*Requirement:*
Only the lines from the one with "You are a computer-use agent. Screen dimensions: 862x760" through the end of the data are wanted, copied exactly.

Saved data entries
==================================================

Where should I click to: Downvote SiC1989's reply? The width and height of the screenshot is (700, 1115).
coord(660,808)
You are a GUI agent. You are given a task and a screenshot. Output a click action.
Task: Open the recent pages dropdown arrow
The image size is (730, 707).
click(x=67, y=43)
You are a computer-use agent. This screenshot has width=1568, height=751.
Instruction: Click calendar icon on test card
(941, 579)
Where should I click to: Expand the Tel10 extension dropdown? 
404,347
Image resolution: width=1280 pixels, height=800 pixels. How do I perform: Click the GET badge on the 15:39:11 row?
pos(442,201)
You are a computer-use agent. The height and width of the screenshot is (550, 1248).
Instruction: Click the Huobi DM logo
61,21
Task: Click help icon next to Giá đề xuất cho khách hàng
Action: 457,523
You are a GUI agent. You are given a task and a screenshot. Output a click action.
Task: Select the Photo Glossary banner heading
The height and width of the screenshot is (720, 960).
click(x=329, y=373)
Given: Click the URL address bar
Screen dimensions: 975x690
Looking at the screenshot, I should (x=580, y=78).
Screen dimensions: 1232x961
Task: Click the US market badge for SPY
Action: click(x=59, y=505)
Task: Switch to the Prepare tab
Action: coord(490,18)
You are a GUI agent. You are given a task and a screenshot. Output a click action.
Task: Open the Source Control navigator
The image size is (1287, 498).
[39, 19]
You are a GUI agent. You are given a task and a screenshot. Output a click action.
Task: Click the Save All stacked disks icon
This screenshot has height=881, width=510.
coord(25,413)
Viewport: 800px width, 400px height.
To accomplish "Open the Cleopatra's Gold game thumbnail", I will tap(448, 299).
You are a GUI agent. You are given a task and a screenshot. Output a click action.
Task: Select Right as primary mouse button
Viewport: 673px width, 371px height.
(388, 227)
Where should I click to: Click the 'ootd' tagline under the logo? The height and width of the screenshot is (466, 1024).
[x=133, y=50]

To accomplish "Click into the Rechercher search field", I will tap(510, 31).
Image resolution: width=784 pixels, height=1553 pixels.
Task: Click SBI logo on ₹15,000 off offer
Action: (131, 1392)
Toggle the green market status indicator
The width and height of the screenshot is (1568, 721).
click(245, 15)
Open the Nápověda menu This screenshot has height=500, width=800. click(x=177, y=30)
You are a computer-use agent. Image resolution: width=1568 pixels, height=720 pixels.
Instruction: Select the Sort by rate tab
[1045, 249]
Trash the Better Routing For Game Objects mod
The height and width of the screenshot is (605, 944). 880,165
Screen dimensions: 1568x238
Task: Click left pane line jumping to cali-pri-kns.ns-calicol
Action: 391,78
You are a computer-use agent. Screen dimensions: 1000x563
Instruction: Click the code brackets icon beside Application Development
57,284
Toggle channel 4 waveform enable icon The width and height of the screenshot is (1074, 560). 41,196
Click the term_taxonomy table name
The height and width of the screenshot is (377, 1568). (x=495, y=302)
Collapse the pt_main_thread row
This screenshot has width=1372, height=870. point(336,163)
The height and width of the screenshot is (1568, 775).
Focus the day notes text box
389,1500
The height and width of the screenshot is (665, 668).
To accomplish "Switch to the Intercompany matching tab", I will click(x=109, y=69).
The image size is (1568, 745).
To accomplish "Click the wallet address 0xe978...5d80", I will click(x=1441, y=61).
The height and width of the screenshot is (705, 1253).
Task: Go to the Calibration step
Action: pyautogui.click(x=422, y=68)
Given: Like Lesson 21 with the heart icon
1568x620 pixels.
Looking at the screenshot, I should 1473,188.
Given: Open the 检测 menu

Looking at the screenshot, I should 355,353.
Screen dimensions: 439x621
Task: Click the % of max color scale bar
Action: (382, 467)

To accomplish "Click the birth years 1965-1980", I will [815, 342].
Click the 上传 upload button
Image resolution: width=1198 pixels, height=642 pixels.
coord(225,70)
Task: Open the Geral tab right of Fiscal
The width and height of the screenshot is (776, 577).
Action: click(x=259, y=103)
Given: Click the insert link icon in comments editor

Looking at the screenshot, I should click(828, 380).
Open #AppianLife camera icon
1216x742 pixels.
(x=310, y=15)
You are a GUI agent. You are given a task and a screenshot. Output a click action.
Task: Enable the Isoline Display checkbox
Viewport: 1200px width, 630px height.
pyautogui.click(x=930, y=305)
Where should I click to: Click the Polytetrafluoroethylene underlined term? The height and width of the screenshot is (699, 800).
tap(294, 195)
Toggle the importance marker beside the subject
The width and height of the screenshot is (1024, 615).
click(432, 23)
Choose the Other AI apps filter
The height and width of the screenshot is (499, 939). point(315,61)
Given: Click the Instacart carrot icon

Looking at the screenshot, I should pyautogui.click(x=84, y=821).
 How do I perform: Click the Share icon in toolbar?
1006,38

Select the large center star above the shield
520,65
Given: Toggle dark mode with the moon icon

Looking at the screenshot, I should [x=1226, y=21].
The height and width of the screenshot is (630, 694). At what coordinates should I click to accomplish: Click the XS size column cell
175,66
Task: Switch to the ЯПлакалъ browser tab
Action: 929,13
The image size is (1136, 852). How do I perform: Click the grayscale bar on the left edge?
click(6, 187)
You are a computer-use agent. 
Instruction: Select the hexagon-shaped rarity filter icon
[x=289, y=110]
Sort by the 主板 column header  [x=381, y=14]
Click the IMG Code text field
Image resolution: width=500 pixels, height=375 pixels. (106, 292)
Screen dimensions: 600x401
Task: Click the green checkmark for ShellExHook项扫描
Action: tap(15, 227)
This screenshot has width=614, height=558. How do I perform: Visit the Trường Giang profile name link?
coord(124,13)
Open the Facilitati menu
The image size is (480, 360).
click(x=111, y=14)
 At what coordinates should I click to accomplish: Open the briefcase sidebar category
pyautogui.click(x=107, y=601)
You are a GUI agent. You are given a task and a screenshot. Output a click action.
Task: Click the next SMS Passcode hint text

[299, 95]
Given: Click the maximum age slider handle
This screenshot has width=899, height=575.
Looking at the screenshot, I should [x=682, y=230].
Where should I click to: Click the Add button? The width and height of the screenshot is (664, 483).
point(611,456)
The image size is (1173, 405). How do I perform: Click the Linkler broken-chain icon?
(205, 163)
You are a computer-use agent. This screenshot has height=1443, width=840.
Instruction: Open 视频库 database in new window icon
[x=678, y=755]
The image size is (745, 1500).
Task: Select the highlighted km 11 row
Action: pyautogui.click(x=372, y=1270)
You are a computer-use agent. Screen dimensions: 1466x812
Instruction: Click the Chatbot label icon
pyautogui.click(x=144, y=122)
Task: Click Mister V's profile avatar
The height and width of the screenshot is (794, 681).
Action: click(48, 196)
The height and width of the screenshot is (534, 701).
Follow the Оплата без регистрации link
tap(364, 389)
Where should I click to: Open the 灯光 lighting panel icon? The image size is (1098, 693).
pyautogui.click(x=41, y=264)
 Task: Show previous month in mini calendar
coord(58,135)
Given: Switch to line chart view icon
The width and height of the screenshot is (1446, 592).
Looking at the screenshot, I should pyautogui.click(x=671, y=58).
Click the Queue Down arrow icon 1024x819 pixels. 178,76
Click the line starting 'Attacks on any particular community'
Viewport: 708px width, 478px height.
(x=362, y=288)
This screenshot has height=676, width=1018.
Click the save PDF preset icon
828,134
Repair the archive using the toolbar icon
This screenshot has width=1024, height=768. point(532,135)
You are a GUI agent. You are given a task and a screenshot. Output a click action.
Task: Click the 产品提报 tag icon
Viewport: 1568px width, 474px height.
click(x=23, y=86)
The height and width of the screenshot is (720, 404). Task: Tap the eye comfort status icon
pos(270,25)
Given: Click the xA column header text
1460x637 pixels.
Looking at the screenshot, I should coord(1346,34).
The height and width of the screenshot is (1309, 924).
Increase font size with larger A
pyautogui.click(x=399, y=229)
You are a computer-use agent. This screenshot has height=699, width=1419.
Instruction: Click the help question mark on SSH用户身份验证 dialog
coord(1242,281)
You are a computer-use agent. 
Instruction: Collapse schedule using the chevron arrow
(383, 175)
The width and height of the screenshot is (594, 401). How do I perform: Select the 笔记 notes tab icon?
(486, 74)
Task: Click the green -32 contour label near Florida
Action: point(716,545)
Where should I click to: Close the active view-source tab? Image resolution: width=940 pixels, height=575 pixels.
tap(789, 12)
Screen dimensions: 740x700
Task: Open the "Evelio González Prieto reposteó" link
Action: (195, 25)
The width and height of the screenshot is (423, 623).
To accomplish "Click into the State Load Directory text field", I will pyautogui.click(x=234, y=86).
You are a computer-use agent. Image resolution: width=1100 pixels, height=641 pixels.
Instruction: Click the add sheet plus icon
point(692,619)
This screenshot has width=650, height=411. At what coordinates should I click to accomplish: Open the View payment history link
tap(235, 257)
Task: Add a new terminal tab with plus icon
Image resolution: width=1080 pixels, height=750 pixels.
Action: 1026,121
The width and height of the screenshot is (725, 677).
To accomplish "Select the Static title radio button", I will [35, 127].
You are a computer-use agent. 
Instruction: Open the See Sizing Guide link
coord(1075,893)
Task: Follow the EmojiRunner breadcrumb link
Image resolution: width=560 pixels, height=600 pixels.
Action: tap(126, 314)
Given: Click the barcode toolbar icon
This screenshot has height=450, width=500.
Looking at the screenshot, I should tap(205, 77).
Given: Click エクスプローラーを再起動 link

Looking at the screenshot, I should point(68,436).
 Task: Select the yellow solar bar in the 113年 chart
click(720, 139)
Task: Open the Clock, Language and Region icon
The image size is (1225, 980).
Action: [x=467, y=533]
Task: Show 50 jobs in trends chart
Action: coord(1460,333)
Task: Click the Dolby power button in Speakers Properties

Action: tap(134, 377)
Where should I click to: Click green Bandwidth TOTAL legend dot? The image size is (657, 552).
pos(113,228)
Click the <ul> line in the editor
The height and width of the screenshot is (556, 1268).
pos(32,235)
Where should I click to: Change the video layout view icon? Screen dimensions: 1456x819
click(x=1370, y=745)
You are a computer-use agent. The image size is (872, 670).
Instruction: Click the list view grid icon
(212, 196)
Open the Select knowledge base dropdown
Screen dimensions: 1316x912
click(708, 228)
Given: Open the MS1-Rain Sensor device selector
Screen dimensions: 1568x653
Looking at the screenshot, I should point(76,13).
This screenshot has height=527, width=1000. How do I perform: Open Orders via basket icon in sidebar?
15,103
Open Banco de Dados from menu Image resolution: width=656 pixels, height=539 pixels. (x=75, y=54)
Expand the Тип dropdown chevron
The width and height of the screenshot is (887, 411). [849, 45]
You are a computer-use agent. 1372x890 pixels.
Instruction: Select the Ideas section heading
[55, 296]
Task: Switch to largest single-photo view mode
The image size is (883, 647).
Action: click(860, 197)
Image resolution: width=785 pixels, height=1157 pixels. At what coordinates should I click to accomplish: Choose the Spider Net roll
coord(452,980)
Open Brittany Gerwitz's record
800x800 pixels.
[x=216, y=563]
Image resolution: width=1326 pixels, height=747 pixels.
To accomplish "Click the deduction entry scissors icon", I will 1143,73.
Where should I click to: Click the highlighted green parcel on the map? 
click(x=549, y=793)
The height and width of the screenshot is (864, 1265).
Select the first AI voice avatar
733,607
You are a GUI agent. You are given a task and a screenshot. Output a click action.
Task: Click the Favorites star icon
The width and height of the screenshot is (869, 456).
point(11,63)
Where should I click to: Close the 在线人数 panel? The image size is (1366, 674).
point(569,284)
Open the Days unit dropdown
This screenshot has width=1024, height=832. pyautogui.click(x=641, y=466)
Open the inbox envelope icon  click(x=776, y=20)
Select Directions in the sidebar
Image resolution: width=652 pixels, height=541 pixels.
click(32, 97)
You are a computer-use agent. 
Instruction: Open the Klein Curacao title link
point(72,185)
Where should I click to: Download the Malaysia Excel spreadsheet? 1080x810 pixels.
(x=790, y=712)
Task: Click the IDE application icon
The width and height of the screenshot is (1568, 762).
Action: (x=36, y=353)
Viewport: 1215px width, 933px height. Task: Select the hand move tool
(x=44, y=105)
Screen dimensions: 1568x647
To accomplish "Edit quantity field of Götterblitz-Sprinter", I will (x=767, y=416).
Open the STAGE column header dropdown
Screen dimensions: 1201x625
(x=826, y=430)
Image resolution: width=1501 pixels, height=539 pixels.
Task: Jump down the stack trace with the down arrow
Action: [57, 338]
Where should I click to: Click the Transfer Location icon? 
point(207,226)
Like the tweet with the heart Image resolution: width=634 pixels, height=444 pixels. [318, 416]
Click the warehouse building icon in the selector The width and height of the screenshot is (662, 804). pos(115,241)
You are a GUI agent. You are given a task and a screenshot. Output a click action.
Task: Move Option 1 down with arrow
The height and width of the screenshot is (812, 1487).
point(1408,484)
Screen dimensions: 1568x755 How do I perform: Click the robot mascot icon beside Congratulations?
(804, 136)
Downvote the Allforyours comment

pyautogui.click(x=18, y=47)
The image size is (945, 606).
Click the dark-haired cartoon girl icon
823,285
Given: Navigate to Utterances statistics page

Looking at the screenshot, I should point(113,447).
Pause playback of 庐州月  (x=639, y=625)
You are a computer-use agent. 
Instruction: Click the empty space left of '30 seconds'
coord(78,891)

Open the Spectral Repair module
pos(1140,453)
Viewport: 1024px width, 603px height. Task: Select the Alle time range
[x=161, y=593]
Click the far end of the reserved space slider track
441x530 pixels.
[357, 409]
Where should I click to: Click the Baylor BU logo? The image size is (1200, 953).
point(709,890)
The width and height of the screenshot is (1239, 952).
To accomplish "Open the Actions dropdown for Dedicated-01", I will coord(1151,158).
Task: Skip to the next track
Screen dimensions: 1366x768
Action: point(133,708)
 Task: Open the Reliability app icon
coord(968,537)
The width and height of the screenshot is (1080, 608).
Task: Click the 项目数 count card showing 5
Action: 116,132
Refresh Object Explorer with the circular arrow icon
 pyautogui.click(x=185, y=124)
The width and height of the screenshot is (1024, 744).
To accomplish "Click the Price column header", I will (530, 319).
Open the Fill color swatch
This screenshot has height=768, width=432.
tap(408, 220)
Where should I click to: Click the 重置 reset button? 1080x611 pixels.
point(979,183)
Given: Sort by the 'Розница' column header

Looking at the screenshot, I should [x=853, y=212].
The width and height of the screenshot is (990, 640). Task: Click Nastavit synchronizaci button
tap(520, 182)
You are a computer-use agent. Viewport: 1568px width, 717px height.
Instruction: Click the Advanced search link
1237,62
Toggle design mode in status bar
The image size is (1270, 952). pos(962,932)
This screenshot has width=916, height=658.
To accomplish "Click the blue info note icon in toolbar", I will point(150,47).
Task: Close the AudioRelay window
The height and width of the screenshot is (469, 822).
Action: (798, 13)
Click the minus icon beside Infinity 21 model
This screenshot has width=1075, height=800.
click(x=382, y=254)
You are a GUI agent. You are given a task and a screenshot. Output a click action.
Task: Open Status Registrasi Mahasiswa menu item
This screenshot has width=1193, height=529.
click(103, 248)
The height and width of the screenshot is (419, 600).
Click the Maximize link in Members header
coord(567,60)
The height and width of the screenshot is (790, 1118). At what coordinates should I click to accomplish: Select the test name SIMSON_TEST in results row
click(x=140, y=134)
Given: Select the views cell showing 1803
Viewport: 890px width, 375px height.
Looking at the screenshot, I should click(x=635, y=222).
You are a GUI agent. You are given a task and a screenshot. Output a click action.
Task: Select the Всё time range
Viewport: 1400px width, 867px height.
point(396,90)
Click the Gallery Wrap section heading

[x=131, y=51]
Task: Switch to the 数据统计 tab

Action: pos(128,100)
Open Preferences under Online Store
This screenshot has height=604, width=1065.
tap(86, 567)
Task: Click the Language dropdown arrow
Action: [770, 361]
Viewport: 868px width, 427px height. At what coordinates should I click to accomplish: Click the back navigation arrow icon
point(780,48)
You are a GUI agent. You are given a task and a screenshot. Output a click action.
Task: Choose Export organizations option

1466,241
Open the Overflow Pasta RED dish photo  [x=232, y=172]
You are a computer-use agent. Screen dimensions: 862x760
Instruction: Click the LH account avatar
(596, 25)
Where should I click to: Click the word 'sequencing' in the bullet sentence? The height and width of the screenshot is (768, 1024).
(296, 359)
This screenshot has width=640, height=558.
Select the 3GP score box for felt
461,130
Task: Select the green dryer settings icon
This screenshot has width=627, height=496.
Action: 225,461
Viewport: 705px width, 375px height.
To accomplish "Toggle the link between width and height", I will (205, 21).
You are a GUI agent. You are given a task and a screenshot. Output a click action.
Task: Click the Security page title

==================================================

*Response to the exercise:*
You are a computer-use agent. Screen dimensions: 862x760
Instruction: Click the LH account avatar
(596, 25)
Where should I click to: Click the word 'sequencing' in the bullet sentence? The height and width of the screenshot is (768, 1024).
(296, 359)
This screenshot has width=640, height=558.
Select the 3GP score box for felt
461,130
Task: Select the green dryer settings icon
This screenshot has width=627, height=496.
Action: 225,461
Viewport: 705px width, 375px height.
To accomplish "Toggle the link between width and height", I will (205, 21).
You are a GUI agent. You are given a task and a screenshot. Output a click action.
Task: Click the Security page title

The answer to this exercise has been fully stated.